Here is Epsilon’s 1 April 2011 press release:
IRVING, TEXAS – April 1, 2011 – On March 30th, an incident was detected where a subset of Epsilon clients’ customer data were exposed by an unauthorized entry into Epsilon’s email system. The information that was obtained was limited to email addresses and/or customer names only. A rigorous assessment determined that no other personal identifiable information associated with those names was at risk. A full investigation is currently underway.
I like how they give a number for customer and media inquiries. I assume the call centers are appropriately staffed to handle the volume and that they are trained. If notifications are being made by their customers, then the call volume is likely to be low, unless the customers have an arrangement to give out these numbers.
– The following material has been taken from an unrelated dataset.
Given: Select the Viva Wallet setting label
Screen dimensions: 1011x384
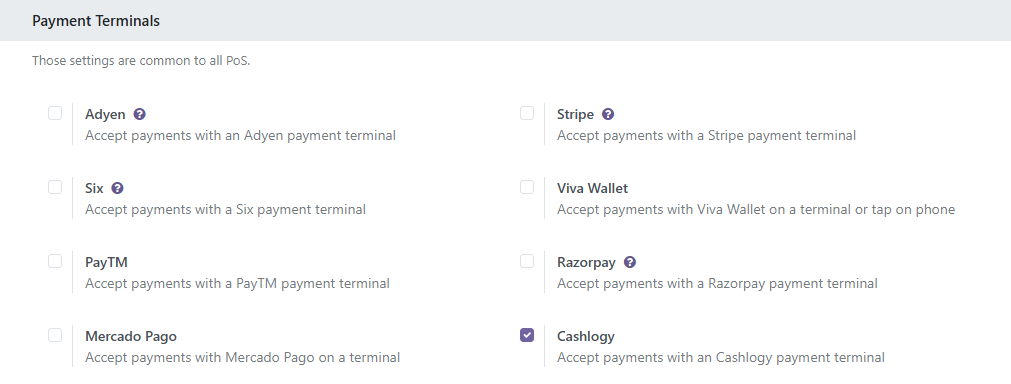Looking at the screenshot, I should click(x=593, y=188).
The term “subset” seems a little disingenuous as we are not beginning to hear about how large the breach is. It’s important not to mislead customers or regulators. There isn’t much to this message, but that makes some sense given that the consumer relationships are likely with the brand. At this point I suspect that the lawyers have swooped in and are minimizing statements. This approach may work more for a behind the scenes services provider, but I don’t believe it works with brands that have direct consumer relationships.
I assume Epsilon account execs are working feverishly behind the scenes to minimize brand damage and maintain customer relationships. It’s important in these situations to have consistent themes being pushed out by the event manager and his/her team to field personnel so that the message is consistent. Clear escalation lines of new issues need to be in place with a centralize clearing house for responding to newly identified issues.
Well, most of us have been in this situation. My advice: keep the lawyers on speed dial, brew coffee and stay calm.
UPDATE (28 April 2011): Epsilon has stated that the “subset” is 2% of clients.